302
votes

I have a drop down on a web page which is breaking when the value string contains a quote.

The value is "asd, but in the DOM it always appears as an empty string.

I have tried every way I know to escape the string properly, but to no avail.

<option value=""asd">test</option>
<option value="\"asd">test</option>
<option value="&quot;asd">test</option>
<option value="&#34;asd">test</option>

How do I render this on the page so the postback message contains the correct value?

6
How are you generating the page?SLaks
What if you use single quotes? <option value='"asd'>test</option>Wim ten Brink
I have to point out none of these answers say how to properly escape strings for use inside html attributesreconbot
@reconbot That would depend on how the HTML was being generated. The question was about quotes, so technically the accepted answer answers the question asked. As to how to properly escape strings, I don't have a link handy for the general case, but in PHP you'd use htmlentities.Matt Browne

6 Answers

382
votes

&quot; is the correct way, the third of your tests:

<option value="&quot;asd">test</option>

You can see this working below, or on jsFiddle.
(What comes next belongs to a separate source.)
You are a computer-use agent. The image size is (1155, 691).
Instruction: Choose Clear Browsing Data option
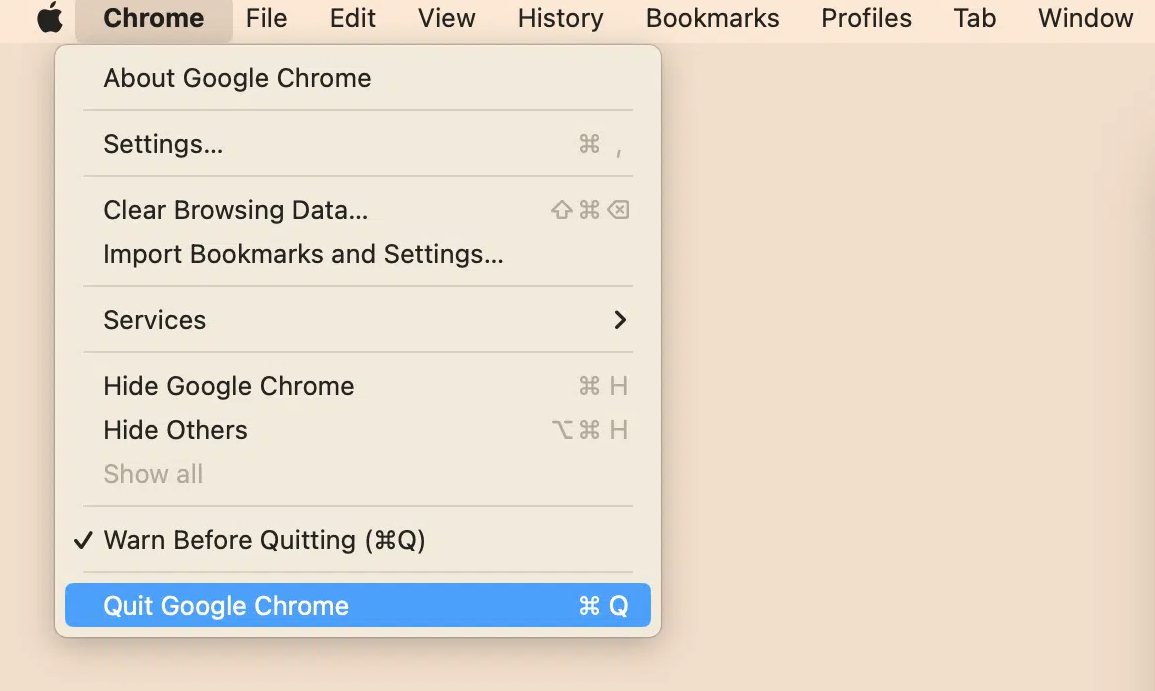(236, 210)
alert($("option")[0].value);
<script src="https://ajax.googleapis.com/ajax/libs/jquery/2.1.1/jquery.min.js"></script>
<select>
  <option value="&quot;asd">Test</option>
</select>

Alternatively, you can delimit the attribute value with single quotes:

<option value='"asd'>test</option>
24
votes

If you are using PHP, try calling htmlentities or htmlspecialchars function.

19
votes

Per HTML syntax, and even HTML5, the following are all valid options:

<option value="&quot;asd">test</option>
<option value="&#34;asd">test</option>
<option value='"asd'>test</option>
<option value='&quot;asd'>test</option>
<option value='&#34;asd'>test</option>
<option value=&quot;asd>test</option>
<option value=&#34;asd>test</option>

Note that if you are using XML syntax the quotes (single or double) are required.

Here's a jsfiddle showing all of the above working.

8
votes

Another option is replacing double quotes with single quotes if you don't mind whatever it is. But I don't mention this one:

<option value='"asd'>test</option>

I mention this one:

<option value="'asd">test</option>

In my case I used this solution.

3
votes

If you are using JavaScript and Lodash, then you can use _.escape(), which escapes ", ', <, >, and &.

1
votes

You really should only allow untrusted data into a whitelist of good attributes like: align, alink, alt, bgcolor, border, cellpadding, cellspacing, class, color, cols, colspan, coords, dir, face, height, hspace, ismap, lang, marginheight, marginwidth, multiple, nohref, noresize, noshade, nowrap, ref, rel, rev, rows, rowspan, scrolling, shape, span, summary, tabindex, title, usemap, valign, value, vlink, vspace, width

You really want to keep untrusted data out of javascript handlers as well as id or name attributes (they can clobber other elements in the DOM).

Also, if you are putting untrusted data into a SRC or HREF attribute, then its really a untrusted URL so you should validate the URL, make sure its NOT a javascript: URL, and then HTML entity encode.